**Task statement:** Rewrite the lines between the one holding "You are a computer-use" and the one holding "(x=1176, y=27)", inclusive, swapping "settings" for "preferences" and leaving everything else unchanged.

**Data provided:**

** START **

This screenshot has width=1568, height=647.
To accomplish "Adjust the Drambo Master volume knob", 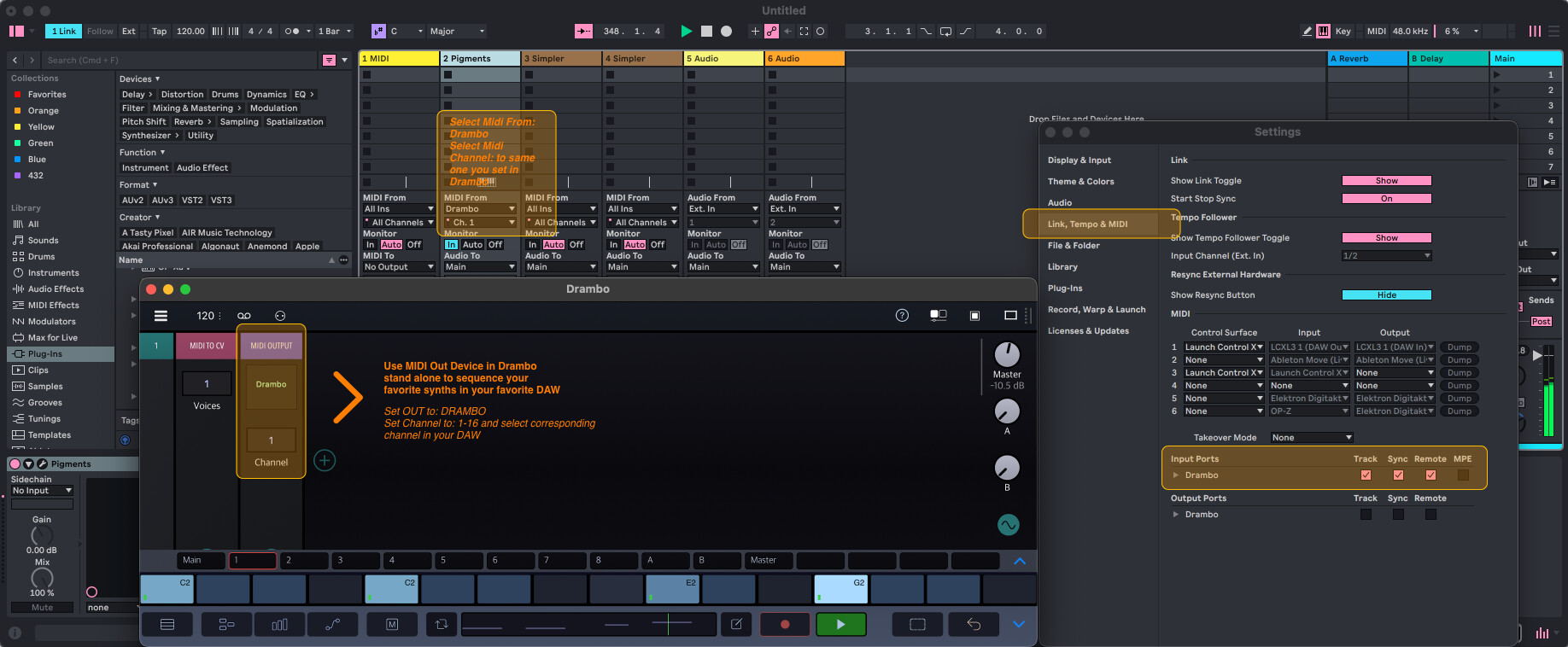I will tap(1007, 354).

** END **
** START **

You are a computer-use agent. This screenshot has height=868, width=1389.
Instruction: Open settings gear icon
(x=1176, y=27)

** END **
** START **

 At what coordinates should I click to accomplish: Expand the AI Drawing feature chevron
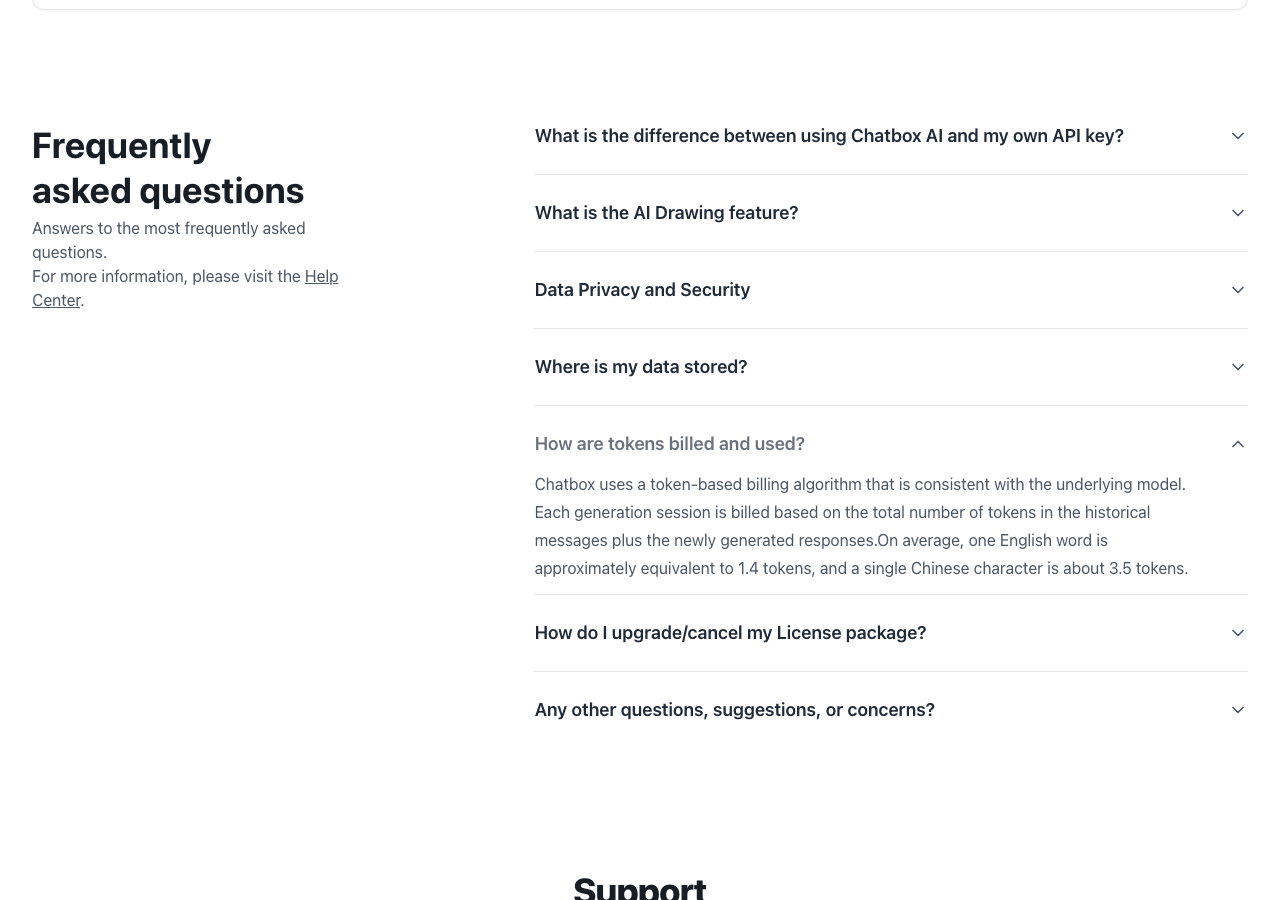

** END **

**Written response:**
You are a computer-use agent. This screenshot has height=868, width=1389.
Instruction: Open preferences gear icon
(x=1176, y=27)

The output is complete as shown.